+++ DATA SUPPLIED +++

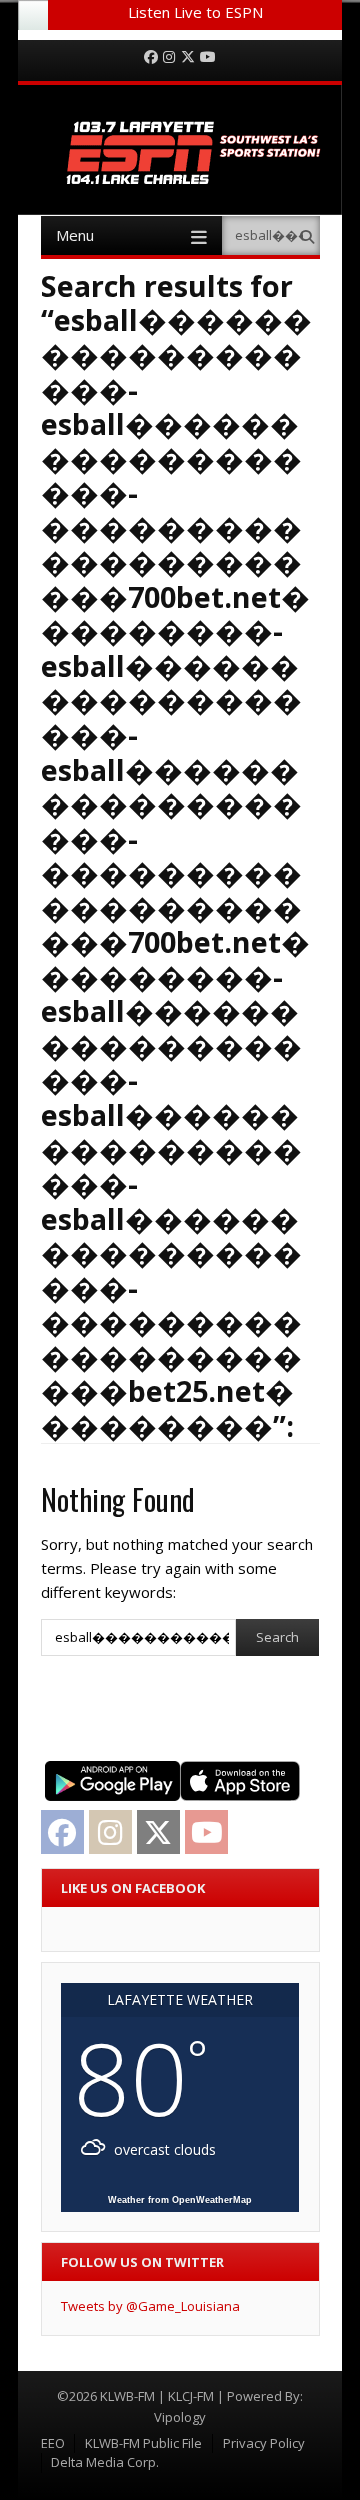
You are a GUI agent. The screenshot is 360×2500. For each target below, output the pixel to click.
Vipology (180, 2417)
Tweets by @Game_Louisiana (150, 2306)
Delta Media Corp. (105, 2462)
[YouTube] (208, 57)
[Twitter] (188, 57)
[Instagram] (169, 57)
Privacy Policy (264, 2443)
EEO (53, 2443)
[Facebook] (151, 57)
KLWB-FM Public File (143, 2443)
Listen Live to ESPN (195, 12)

+++

*ABOUT THIS EXERCISE*:
The answer is the line containing "[YouTube] (208, 57)" together with every line after it in the records, repeated exactly and with nothing else.

*FINAL ANSWER*:
[YouTube] (208, 57)
[Twitter] (188, 57)
[Instagram] (169, 57)
Privacy Policy (264, 2443)
EEO (53, 2443)
[Facebook] (151, 57)
KLWB-FM Public File (143, 2443)
Listen Live to ESPN (195, 12)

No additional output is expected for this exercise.